Now, the .cfg file is on a read-only mounted partition and nobody on the system has super-user level access. There is little danger of a user skirting corporate policy by turning off autoconfig.

Pointing *zilla at the autoconfig

When Firefox starts up it checks for and executes javascript a .cfg file giving it the autoconfig script’s path.

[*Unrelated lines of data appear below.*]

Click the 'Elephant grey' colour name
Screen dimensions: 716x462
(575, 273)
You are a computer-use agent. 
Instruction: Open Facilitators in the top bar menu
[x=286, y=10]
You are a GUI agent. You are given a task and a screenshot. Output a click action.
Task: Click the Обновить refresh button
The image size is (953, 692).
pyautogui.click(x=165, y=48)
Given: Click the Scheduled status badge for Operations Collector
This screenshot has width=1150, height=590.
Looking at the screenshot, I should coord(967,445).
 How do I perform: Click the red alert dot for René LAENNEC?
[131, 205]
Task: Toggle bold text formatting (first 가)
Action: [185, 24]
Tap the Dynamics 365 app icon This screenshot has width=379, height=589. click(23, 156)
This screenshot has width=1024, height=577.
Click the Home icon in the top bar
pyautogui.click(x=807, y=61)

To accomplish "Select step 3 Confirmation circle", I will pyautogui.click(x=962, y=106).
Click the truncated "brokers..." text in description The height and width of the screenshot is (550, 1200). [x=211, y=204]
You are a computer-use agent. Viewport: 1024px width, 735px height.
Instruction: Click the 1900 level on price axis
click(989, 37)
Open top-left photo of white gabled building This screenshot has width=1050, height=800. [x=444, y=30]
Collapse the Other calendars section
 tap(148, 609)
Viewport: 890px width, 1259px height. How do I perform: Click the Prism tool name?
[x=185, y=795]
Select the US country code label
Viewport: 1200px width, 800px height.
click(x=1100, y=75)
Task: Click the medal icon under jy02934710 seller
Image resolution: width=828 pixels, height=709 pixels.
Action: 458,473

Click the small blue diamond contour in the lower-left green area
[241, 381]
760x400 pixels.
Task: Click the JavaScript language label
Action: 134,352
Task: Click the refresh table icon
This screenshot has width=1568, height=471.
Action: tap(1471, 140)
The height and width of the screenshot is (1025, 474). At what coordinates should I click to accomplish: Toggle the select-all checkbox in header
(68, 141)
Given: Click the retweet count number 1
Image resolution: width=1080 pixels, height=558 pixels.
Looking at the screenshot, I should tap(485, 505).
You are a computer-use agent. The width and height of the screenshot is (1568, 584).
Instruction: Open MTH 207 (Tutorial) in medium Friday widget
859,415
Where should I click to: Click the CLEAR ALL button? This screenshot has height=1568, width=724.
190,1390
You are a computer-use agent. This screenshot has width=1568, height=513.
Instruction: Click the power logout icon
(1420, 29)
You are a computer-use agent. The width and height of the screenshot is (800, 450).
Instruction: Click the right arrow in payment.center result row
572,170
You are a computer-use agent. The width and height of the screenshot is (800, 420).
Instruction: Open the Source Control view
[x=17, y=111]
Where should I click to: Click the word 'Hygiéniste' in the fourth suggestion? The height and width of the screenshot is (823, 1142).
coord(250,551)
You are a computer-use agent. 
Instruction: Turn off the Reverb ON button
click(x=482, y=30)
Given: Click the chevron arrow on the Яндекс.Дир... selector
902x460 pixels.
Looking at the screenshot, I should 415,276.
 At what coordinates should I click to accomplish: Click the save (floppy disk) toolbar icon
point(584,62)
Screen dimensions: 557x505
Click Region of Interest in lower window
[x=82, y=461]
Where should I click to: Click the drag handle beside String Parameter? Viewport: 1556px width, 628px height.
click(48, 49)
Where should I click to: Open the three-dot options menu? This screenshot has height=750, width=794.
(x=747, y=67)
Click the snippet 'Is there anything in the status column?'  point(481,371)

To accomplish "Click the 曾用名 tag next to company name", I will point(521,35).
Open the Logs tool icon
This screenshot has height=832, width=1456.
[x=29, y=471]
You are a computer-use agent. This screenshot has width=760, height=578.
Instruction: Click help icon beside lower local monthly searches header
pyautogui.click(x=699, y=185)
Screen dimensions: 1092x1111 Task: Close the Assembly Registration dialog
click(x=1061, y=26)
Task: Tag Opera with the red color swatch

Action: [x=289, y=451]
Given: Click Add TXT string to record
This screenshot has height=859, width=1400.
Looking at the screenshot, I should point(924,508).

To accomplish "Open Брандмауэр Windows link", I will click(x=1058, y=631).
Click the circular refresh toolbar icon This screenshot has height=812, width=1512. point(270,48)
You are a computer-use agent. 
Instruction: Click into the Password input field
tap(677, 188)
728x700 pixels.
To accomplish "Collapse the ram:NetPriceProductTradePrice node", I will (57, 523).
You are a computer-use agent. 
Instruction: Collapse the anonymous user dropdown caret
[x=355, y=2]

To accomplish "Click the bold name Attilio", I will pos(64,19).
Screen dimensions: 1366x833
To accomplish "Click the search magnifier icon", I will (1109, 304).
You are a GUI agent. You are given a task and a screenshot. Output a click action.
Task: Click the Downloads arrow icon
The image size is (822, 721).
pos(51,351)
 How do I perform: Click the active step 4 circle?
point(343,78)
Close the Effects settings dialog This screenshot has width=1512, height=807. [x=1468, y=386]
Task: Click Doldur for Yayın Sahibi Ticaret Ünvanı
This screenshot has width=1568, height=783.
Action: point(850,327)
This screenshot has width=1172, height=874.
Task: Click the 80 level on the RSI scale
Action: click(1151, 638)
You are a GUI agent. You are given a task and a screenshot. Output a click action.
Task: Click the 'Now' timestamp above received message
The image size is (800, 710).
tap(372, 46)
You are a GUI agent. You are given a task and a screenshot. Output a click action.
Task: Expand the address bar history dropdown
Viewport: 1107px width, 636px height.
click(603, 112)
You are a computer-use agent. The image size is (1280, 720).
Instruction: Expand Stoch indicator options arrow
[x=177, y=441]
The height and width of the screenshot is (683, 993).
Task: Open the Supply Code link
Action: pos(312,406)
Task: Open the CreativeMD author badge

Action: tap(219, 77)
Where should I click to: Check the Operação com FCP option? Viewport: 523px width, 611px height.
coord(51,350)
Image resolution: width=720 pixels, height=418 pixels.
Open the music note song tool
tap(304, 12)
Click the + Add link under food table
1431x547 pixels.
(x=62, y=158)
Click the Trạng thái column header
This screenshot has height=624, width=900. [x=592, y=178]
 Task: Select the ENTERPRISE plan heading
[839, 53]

// $MOZ_LIB_DIR/firefox.cfg
// the output from the obscuration is still more readable than MORK!
lockPref("autoadmin.global_config_url","file:///path/to/firefox,v3.0.17/share/autoconfig.js");
lockPref("autoadmin.offline_failover", true);
lockPref("autoadmin.refresh_interval", 60);

I left the MORK comment line in there to remind me how far we’ve come already.

These directives:

  • Set the autoconfig url
  • Tell *zilla to automatically fail over to offline mode if online browsing fails
  • Re-fetch the autoconfig file every 60 minutes

Any URL *zilla understands is a valid value for autoadmin.global_config_url meaning you could house the autoconfig script on a web server.

Away you go

Now your Mozilla product will read and execute the javascript autoconfig script you indicated.  There you can set or lock application preferences using a specialized XPCOM API.  I will cover the API in a following post.